Collected data

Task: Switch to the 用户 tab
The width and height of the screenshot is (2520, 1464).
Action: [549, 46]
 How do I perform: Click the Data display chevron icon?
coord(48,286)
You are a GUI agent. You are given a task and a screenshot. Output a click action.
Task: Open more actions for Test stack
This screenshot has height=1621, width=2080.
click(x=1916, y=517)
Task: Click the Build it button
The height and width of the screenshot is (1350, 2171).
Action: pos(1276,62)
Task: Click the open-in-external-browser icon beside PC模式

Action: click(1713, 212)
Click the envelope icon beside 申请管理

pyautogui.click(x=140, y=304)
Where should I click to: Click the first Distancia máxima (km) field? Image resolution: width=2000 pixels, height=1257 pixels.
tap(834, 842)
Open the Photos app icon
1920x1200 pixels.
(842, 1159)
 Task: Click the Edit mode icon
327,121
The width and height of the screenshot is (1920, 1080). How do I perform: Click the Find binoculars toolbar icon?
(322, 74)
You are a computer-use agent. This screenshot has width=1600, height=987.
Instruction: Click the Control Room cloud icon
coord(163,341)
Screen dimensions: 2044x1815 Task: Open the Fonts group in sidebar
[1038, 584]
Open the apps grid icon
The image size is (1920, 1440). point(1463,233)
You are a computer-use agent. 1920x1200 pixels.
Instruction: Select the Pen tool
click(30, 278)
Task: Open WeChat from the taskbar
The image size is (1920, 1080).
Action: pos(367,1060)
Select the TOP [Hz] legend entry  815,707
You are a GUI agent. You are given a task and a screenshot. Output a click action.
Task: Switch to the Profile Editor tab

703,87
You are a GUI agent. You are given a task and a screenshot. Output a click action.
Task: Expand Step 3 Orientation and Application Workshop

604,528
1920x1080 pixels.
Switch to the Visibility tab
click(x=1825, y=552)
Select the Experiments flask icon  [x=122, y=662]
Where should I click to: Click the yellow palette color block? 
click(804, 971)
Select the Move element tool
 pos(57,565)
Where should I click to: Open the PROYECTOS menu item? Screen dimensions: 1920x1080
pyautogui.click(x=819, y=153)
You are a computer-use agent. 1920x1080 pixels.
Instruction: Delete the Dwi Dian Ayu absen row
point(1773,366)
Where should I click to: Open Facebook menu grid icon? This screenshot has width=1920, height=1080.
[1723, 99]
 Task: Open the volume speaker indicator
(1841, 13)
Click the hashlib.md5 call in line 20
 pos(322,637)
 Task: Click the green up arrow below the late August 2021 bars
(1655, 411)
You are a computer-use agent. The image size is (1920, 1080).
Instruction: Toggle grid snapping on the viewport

## To do
The answer is the line holding "You are a computer-use agent. 1920x1080" and all the lines after it through the end of the records, repeated exactly.

## Answer for the task
You are a computer-use agent. 1920x1080 pixels.
Instruction: Delete the Dwi Dian Ayu absen row
point(1773,366)
Where should I click to: Open Facebook menu grid icon? This screenshot has width=1920, height=1080.
[1723, 99]
 Task: Open the volume speaker indicator
(1841, 13)
Click the hashlib.md5 call in line 20
 pos(322,637)
 Task: Click the green up arrow below the late August 2021 bars
(1655, 411)
You are a computer-use agent. The image size is (1920, 1080).
Instruction: Toggle grid snapping on the viewport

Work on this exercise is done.